SEATTLE, WA — Renal failure is widely recognized as a leading predictor of poor prognosis after cardiac surgery, but new research details just how grim that prognosis is following left ventricular assist device (LVAD) placement[1].
In a cohort of Medicare beneficiaries, less than half (48.4%) of patients with end-stage renal disease (ESRD) survived to discharge after LVAD placement, with a median time to death of only 16 days.
By comparison, 96% of patients without ESRD survived to discharge after pump surgery, and their median survival was nearly 6 years (2125 days), according to a report published online December 18, 2017 in JAMA Internal Medicine.
“The value of this study is not so much to say whether or not patients should get these [devices], but if you’re considering this, this is what you can expect,” senior study author Dr Ann M O’Hare (VA Palo Alto Health Care System, CA) told theheart.org | Medscape Cardiology.
“I think most people would not consider a median survival of less than 3 weeks to be a meaningful benefit, but it’s a median value, so there were outliers,” she added. “There are people who do survive and in fact there were even some who made it to heart transplant.”
In all, nine (5.8%) patients with ESRD went on to receive a heart transplant vs 56 (25%) patients without ESRD.
“The data do speak for themselves, but it always makes me a little worried to see rigidity in how we interpret data,” O’Hare said. “The point is that population-level data should inform the conversation with the patient and their family.”

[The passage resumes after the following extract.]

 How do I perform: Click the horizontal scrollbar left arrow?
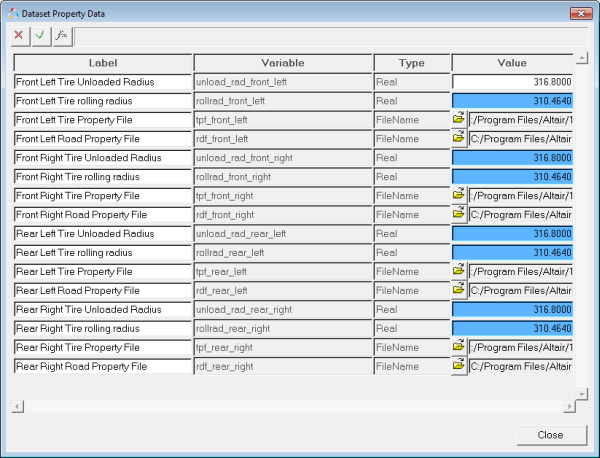tap(16, 406)
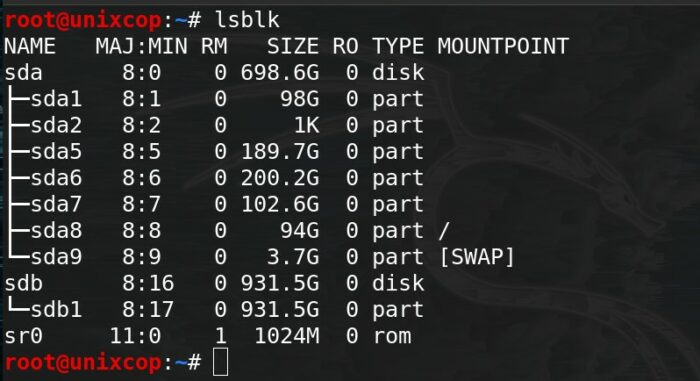Select the sda1 partition entry

click(56, 99)
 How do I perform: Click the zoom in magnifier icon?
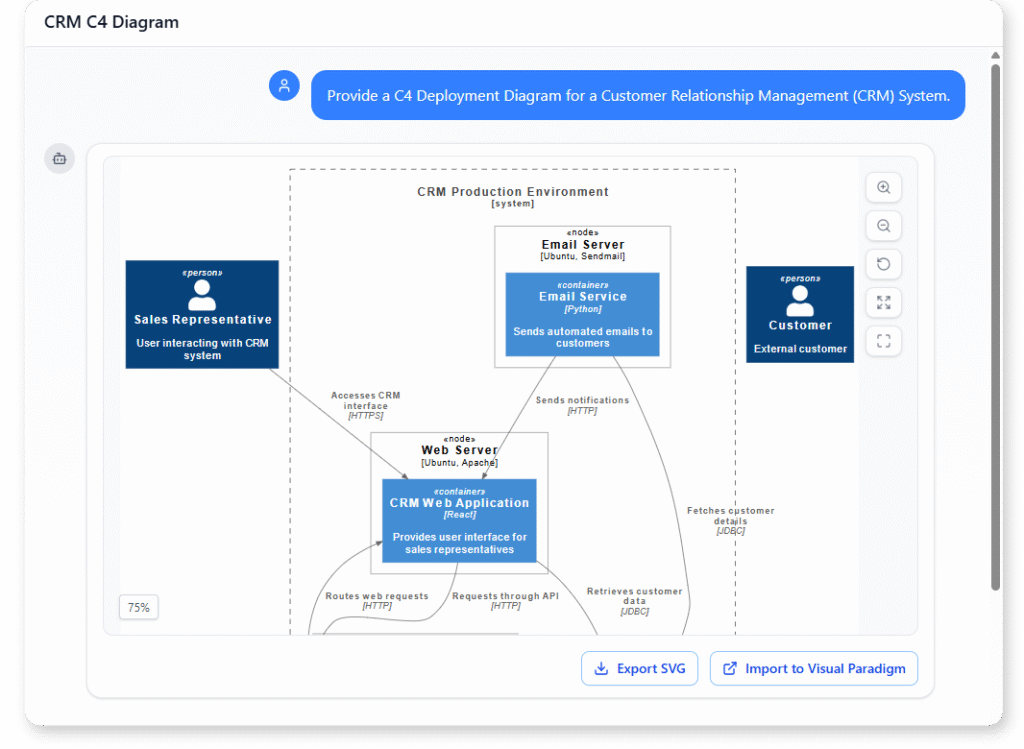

While trials such as INTREPID and REMATCH have shown a survival benefit with LVADs in transplant-ineligible patients, few studies have examined outcomes in LVAD patients with kidney disease. One strength of the present study is that they were able to identify with a high degree of accuracy LVAD patients with ESRD, defined as maintenance dialysis or kidney transplant, O’Hare said.
The analysis included 155 patients identified in the US Renal Data System (USRDS), a national registry for ESRD, linked to Medicare claims for a first LVAD placement between 2003 and 2013 and 261 patients without ESRD identified from the 5% Medicare sample who received an LVAD during the same time period.
ESRD patients were more likely to be black than those without ESRD (37.4% vs 20.3%) and to have more comorbidities (nine vs six). Their mean ages were 58.4 and 62.2 years, respectively.
One year after LVAD placement, 75.2% of the 155 patients with ESRD had died vs 20.1% of the 261 patients without ESRD.
After adjustment for demographics, comorbidity, and time from LVAD placement, patients with ESRD continued to have a higher adjusted risk of death (hazard ratio 36.3, 95% CI 15.6–84.5), particularly in the first 60 days after LVAD placement, according to the researchers, led by Dr Nisha Bansal (University of Washington, Seattle).
They note that the study has several limitations, chief among them the lack of detailed information on the clinical context in which the LVADs were placed, the indication for LVAD placement, or type of LVAD used.
In a related editorial[2], Drs Sunu S Thomas, Emily K Zern, and David D’Alessandro (Harvard Medical School, Boston, MA) write that such information is critical to understand the “exceptionally high mortality rate and the appropriateness of LVAD therapy in a recognized marginal [mechanical circulatory support] MCS candidate population.”
The editorialists also express surprise that the study reports a near-doubling of ESRD patients treated with presumed durable LVAD therapy from 2003 to 2007 and 2010 to 2013, whereas registry data have shown that only 5.7% of patients implanted with a continuous-flow LVAD from 2006 to 2012 had severe renal dysfunction.
One explanation for the “seemingly indiscriminate use of implantable LVADs in the current study” is that ICD-9 codes used to identify the study cohort “may not accurately differentiate temporary from permanent circulatory support devices,” Thomas and colleagues write.
Current MCS guidelines recommend against LVAD destination therapy in patients requiring permanent dialysis.
Renal recovery occurred in 12 ESRD patients after LVAD placement, but the editorialists note that 82% of the ESRD cohort was already committed to chronic renal-replacement therapy (75% hemodialysis; 7.3% peritoneal dialysis), “rendering any potential for a clinically meaningful improvement in renal function to be limited, particularly with a time interval between ESRD diagnosis and LVAD implantation of more than 4 years.”
The short survival time, O’Hare said, suggests that “either the devices were placed and the procedures were offered at a time when the patient was actively dying or the actual procedure and care that went along with that and any complications triggered death.”
She said patients on dialysis in general tend to receive quite intensive interactions very close to the end of life and that rates of hospice in this population are about half the rate in the general Medicare population.
Among study patients who survived the index hospitalization, less than 10 in each group (with and without ESRD) received hospice care.
“There’s a lot of interest in this now, and widespread recognition in the renal community that we need to do a better job of integrating palliative care in the course of the illness, but that’s a work in progress,” O’Hare said.
The research was supported by the National Institute of Diabetes and Digestive and Kidney Diseases. The authors and editorialists report no relevant financial relationships.